What this task involves = Check every line below, and copy those that include "Share".

(Collected data entries)
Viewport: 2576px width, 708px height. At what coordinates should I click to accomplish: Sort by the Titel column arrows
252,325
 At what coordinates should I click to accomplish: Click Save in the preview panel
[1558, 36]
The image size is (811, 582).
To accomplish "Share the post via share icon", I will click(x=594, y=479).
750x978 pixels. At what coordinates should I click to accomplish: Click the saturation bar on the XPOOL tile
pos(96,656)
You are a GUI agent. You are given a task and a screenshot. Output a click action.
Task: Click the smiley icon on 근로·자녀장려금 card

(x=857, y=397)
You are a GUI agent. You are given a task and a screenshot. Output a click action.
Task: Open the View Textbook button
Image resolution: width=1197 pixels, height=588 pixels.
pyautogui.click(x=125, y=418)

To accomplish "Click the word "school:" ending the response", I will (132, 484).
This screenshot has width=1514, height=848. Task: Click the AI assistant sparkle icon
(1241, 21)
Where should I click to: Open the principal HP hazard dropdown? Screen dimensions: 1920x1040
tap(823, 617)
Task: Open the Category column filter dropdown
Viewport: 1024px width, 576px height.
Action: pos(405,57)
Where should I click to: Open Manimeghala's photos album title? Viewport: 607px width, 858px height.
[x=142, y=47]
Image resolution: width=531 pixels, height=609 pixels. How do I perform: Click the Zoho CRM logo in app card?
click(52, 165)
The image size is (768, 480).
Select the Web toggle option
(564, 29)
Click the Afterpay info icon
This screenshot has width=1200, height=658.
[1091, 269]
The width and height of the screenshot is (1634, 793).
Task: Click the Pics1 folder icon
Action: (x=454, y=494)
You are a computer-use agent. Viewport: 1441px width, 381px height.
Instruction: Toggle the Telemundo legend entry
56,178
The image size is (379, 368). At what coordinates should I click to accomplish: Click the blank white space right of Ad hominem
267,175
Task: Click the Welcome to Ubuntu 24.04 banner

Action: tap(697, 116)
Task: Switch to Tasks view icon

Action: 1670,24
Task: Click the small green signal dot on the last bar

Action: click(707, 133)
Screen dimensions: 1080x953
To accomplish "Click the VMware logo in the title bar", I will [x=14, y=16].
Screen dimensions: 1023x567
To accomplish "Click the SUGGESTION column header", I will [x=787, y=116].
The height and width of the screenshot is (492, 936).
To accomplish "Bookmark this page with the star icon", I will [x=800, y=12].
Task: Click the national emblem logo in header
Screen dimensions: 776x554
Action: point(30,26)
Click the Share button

Expected output =
To accomplish "Share the post via share icon", I will click(x=594, y=479).
Click the Share button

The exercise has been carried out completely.